I don’t have kids, but I suspect that dealing with the death of the Santa Claus myth isn’t easy. At its best, a child comes to the realization on his or her own (or with the help of friends), and by the time the parents feel that it’s time, there isn’t anything to say. At its worst, dispelling the myth hits hard. The reveal is a tangled ball of emotion and confusion crafted by a parent’s lies. And maybe many families never talk about it at all, expecting a child to eventually inform themselves, and for all parties involved to keep up the charade while secretly knowing the truth.
There’s something to learn from a physical examination like Matt Lowry’s of Santa that I think can help ease any pain brought on by the final reveal. A teachable moment, a self-empowerment, hides in the destruction of Santa Claus.
I think Santa can teach STEM. Exploring the physics of reindeer flight and cross-continent travel, for example, involves basic concepts that are much more fun to learn with a jolly gift giver at the center of them. Speed, a function of distance and time, could easily be taught to a child with Santa’s numbers provided for them. And fun analogies abound for what happens to Santa at those speeds. Like I said above, a sleigh would burst into flames if it had to make all the Christmas stops in one day, but why? Look to a shooting star. It burns up in our sky not because of friction, but because air can’t move out of its way fast enough and gets squeezed together. Santa’s sleigh would do the same. Both lessons involve making proper estimations, a valuable tool in any examination. How many children would Santa really have to visit? Are you accounting for religion? What about kids on the “naughty list”? How heavy would all the presents be? Where would you go to find those numbers?

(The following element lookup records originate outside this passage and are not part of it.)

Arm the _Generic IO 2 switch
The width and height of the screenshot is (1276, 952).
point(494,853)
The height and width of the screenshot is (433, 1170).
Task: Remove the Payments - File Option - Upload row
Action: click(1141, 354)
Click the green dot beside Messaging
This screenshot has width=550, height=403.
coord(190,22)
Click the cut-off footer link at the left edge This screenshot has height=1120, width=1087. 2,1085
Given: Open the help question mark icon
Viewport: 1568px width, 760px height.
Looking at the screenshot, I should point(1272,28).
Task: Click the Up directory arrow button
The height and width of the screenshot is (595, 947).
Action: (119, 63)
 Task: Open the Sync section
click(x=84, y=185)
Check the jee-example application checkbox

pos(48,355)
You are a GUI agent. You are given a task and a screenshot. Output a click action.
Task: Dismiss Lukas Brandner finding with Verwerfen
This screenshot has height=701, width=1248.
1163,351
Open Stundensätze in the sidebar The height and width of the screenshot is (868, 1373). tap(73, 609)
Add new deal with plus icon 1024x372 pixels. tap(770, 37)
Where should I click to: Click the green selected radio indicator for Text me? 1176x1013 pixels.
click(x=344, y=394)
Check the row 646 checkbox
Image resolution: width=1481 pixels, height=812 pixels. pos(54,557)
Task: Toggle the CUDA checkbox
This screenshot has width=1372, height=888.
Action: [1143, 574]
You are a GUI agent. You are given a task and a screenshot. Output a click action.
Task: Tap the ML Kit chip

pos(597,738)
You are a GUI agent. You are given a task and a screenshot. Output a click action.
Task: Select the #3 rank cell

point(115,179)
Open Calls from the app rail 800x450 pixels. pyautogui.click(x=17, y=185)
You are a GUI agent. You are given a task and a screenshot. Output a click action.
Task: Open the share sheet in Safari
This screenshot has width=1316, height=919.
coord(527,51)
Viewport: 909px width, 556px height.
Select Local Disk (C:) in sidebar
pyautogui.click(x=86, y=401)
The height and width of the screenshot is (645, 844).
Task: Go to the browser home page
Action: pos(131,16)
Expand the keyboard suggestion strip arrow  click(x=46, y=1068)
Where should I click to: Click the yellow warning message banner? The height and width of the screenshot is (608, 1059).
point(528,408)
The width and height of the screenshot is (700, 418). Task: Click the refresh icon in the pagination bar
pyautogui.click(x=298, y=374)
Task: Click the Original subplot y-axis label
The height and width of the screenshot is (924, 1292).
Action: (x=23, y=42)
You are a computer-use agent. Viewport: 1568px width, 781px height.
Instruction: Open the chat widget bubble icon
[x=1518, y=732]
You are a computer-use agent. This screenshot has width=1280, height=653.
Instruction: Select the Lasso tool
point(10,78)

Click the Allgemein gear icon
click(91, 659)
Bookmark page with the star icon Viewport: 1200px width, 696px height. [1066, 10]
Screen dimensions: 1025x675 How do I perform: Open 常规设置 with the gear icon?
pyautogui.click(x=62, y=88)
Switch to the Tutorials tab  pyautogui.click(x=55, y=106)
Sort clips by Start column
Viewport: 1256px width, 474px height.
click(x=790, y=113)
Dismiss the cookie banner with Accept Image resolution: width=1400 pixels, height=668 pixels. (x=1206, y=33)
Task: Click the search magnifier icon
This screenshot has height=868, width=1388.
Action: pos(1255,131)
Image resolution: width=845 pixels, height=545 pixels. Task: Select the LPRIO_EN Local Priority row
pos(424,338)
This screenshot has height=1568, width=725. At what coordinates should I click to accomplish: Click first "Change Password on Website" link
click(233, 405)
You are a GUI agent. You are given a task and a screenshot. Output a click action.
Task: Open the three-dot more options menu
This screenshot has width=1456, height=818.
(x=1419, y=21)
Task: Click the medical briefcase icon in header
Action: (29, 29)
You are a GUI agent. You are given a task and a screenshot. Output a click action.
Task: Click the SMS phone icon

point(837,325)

Working with children in this way could be immensely rewarding for them, giving them at least some ability to discover the world for themselves without having to rely on myth or a parent’s say-so. That rejection of authoritative answers is the essence of science. Will this tactic work? I can’t say. I’d bet that a child is more interested in presents than particle interactions. But for the budding science-enthusiast, I have to believe that guiding him or her through the process of discovery is a gift in and of itself.
Are you a parent who has dealt with the destruction of the Santa Claus myth? How did you do it? Any advice?